**RECORDED DATA:**
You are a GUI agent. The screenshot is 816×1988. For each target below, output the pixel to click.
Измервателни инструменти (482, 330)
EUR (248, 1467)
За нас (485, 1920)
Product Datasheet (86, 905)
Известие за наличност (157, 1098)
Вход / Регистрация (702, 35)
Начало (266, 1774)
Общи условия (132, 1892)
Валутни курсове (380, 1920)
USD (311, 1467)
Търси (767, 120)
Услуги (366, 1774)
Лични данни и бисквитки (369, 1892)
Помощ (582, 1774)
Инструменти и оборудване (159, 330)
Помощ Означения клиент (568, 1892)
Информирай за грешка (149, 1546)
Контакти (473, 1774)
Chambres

**PROBLEM REQUIREMENTS:**
Could you extract every line of the records above and reproduce each one word for word, without any changes?

**EXPECTED OUTPUT:**
You are a GUI agent. The screenshot is 816×1988. For each target below, output the pixel to click.
Измервателни инструменти (482, 330)
EUR (248, 1467)
За нас (485, 1920)
Product Datasheet (86, 905)
Известие за наличност (157, 1098)
Вход / Регистрация (702, 35)
Начало (266, 1774)
Общи условия (132, 1892)
Валутни курсове (380, 1920)
USD (311, 1467)
Търси (767, 120)
Услуги (366, 1774)
Лични данни и бисквитки (369, 1892)
Помощ (582, 1774)
Инструменти и оборудване (159, 330)
Помощ Означения клиент (568, 1892)
Информирай за грешка (149, 1546)
Контакти (473, 1774)
Chambres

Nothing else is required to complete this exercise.